The main built block will be set on the most functional spot to the south, below the existing hospital. It will be mostly brick-coloured like the preexisting structure. This brick block will be anchored in the soil, in the rock and stones. It combines quintessential Mediterranean themes and materials. The architecture seeks to look natural and to provide an ideal climate. It also aims at wellbeing and tranquility, hopefully demonstrating that hospital architecture needn’t be doomed to exclusively financial and functional exercises.

 

We are in Nîmes. In the Mediterranean Basin. Themes linked to being anchored in the soil, to designing the new site in terms of the relief and topography, the streaming of light into the building through patios or protected windows – these are all so many opportunities for anchoring the building in its geographical area and in its city.

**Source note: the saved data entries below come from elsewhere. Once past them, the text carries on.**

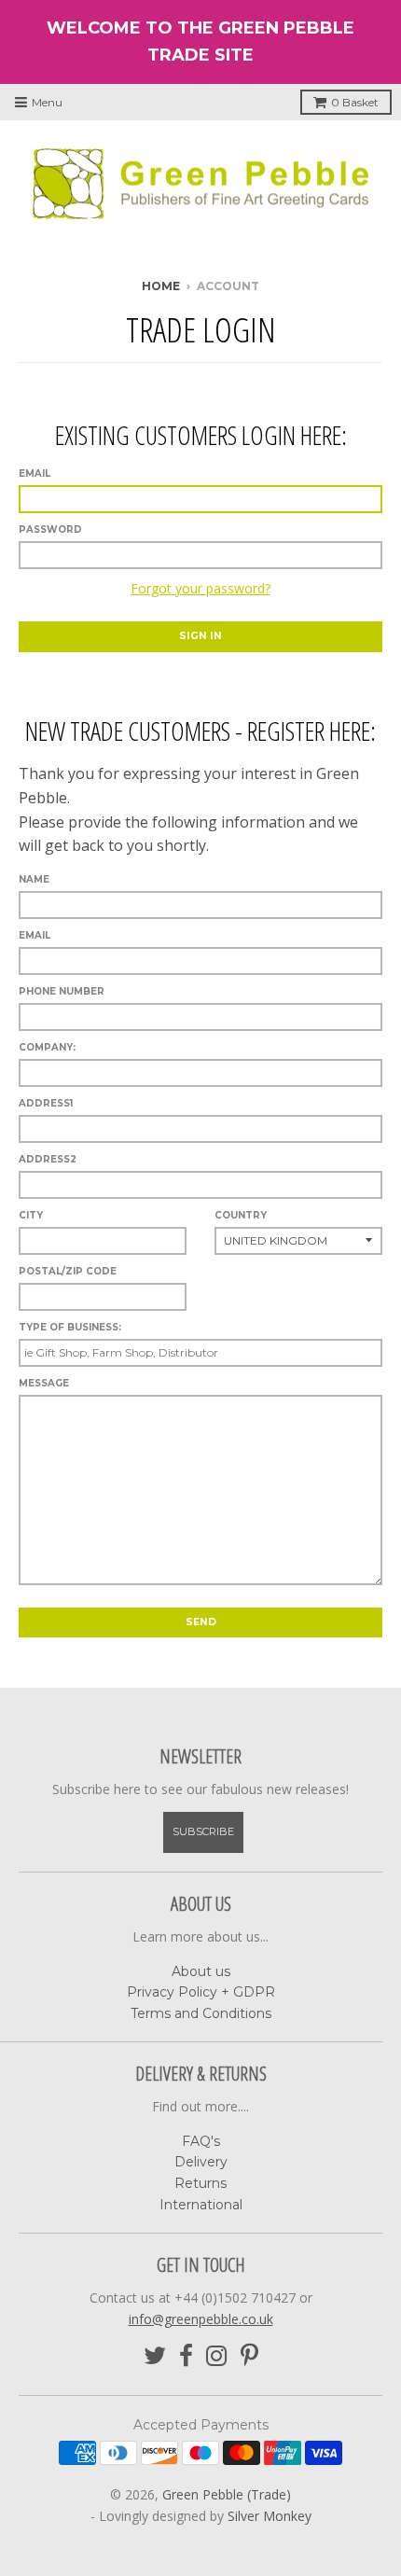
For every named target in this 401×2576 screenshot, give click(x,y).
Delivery (201, 2161)
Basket (355, 102)
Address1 (46, 1103)
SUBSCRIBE (203, 1831)
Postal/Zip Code (68, 1271)
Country (240, 1215)
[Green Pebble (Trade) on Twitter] (155, 2356)
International (200, 2204)
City (31, 1215)
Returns (200, 2183)
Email (34, 473)
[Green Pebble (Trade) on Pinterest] (249, 2356)
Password (50, 529)
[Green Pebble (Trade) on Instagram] (217, 2356)
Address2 (47, 1159)
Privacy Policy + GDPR (201, 1992)
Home (161, 286)
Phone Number (61, 991)
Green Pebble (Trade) (226, 2494)
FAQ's (201, 2141)
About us (201, 1971)
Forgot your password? (200, 588)
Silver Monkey (269, 2516)
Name (34, 879)
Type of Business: (70, 1327)
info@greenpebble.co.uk (201, 2319)
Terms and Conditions (201, 2013)
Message (44, 1383)
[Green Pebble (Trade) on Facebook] (186, 2356)
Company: (47, 1047)
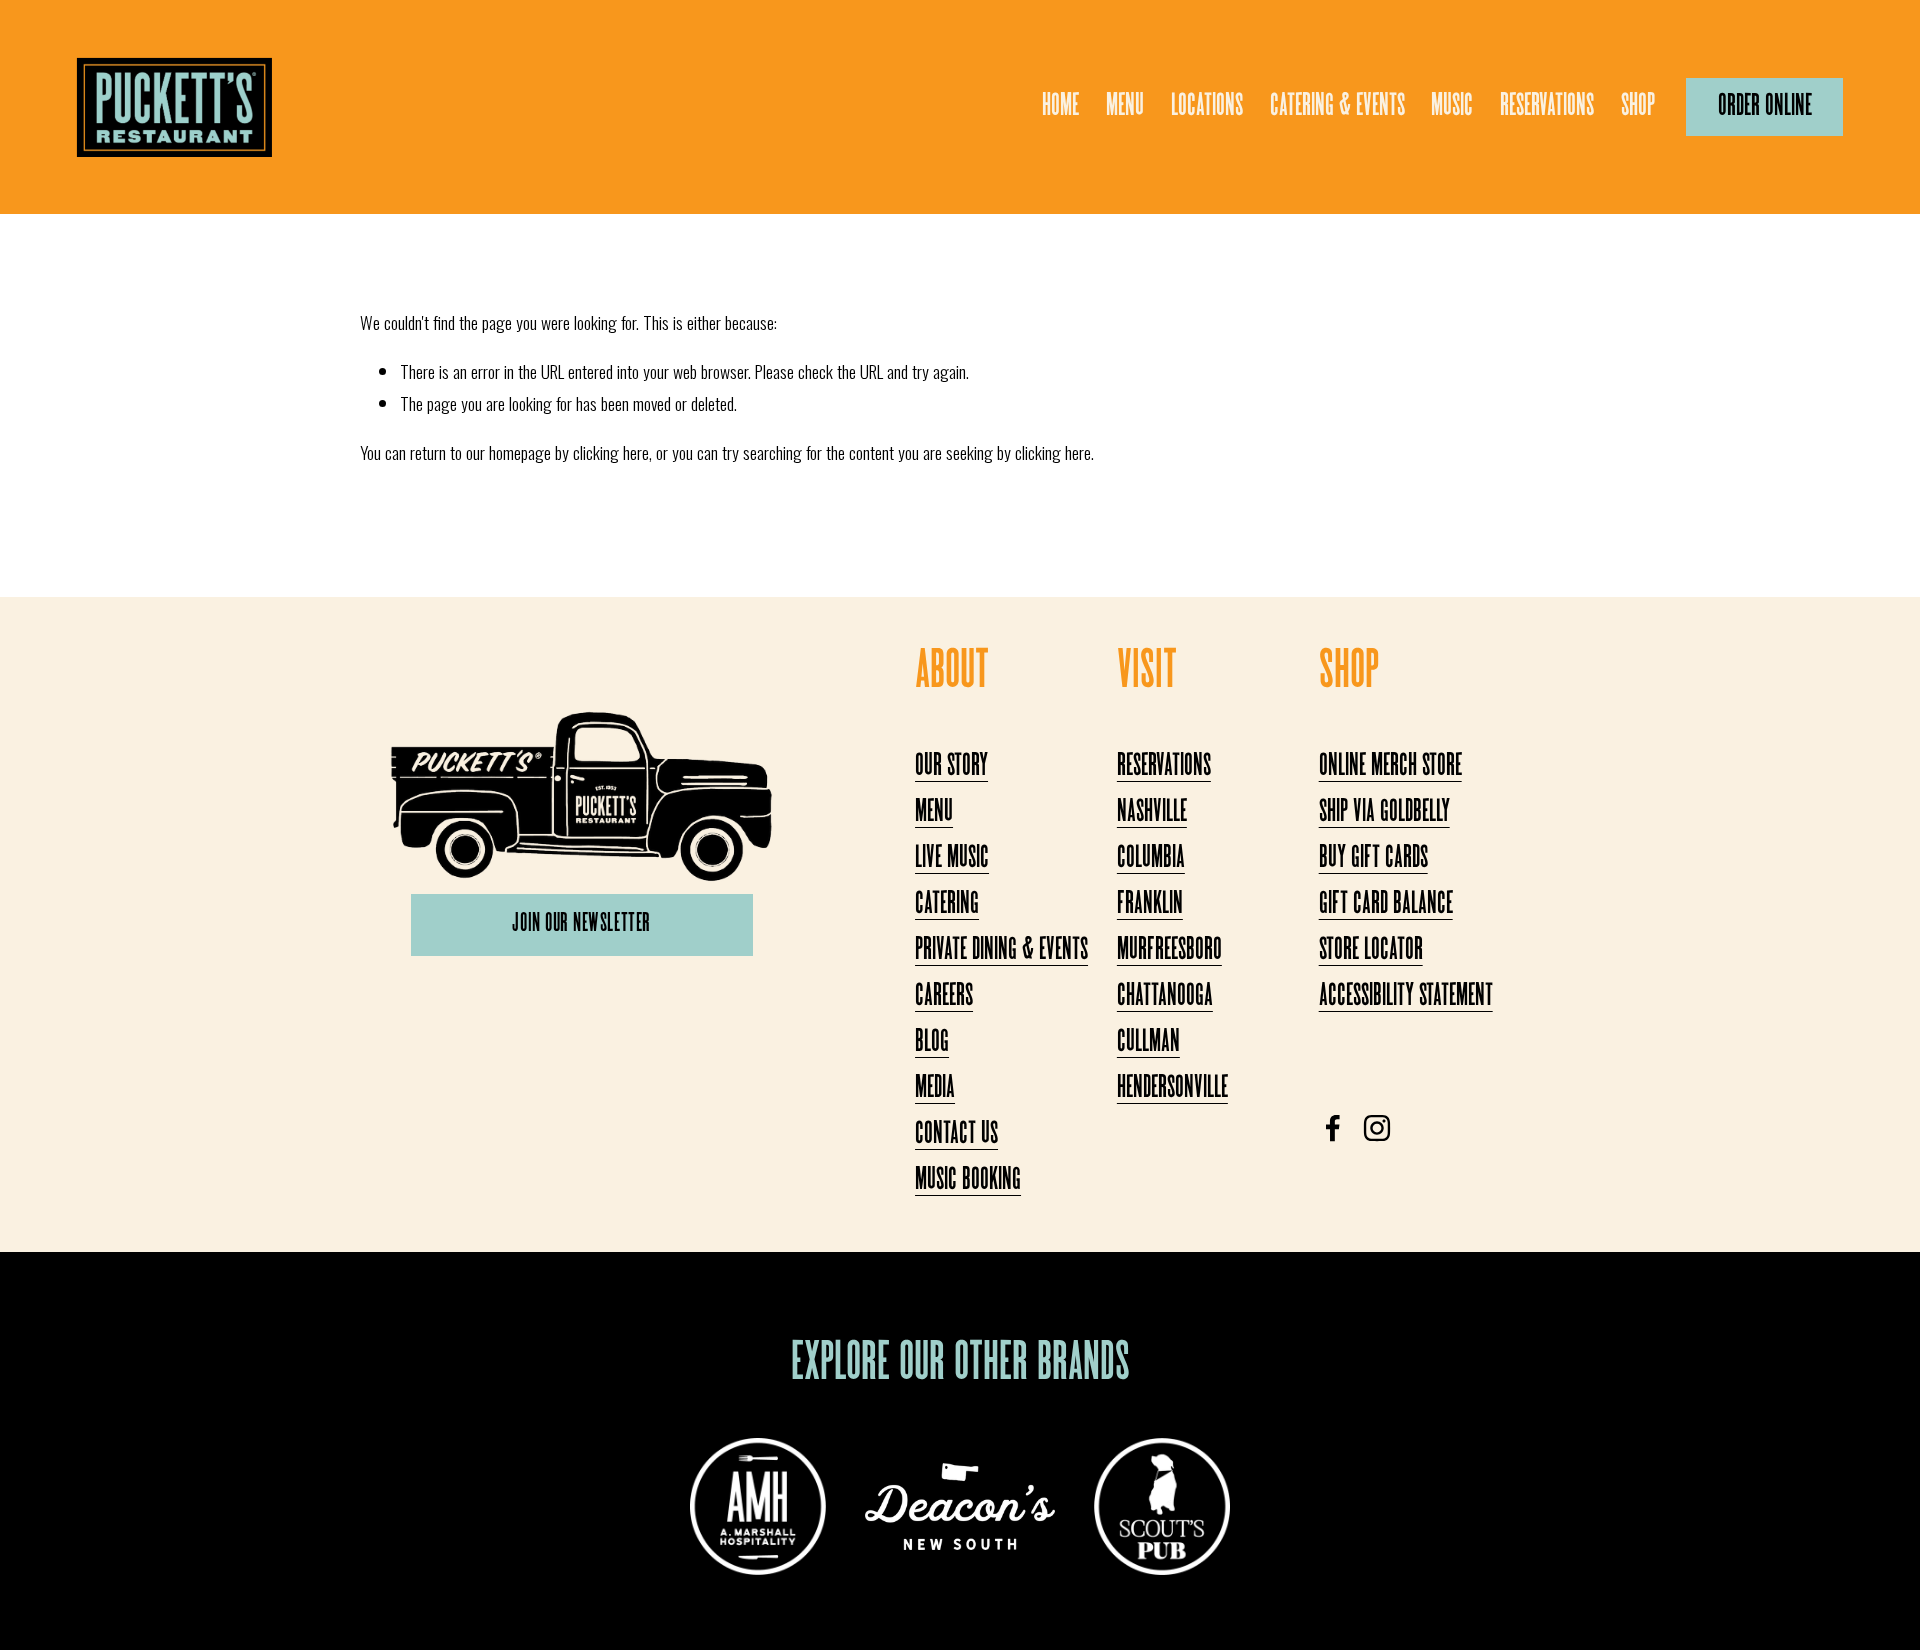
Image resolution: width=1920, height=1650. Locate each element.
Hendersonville (1172, 1089)
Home (1060, 107)
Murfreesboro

The eternal themes of sun and water, of vegetation, of the scrubland of the south of France, of figs and olives and wheat… merging possibly with the equally symbolic themes of bulls, the Minotaur, and even the She-wolf of Rome, as well as snakes, palm trees, crocodiles, etc. – these will all dealt with by simple means, vegetal or mineral, the most explicit being ‘wrought iron’ artworks.

 

The hospital thus proposed is an integral part of the landscape based on function, its form can evolve without profoundly changing the writing or meaning of an organic architecture that has tied down, wrapped up, refined and discriminated between the obligatory contingencies of a precise system. Precision is used as an internal vocabulary, with smooth welded brick-coloured floors, chrome, white paint, materials chosen chromatically, etc., within a well-managed contrast to a more expressive exterior.

 

The symbolic dimension linked to the essence of the place gives this architecture an optimistic human dimension, as well as a visual quality that would be hard to achieve in a more conventional style.

 

Nîmes Hospital has Mediterranean hospitality. It aims to be an integral part of the architectural heritage of the city, to avoid the fate of the usual boring architecture conditioned by the ‘hospital’ program, and the facility of the stereotypical response: architecture really can exist in a hospital setting. Gaudi and Scarpa, men of the Mediterranean, demanding men and demanding architects, would have made a stronger case than I have.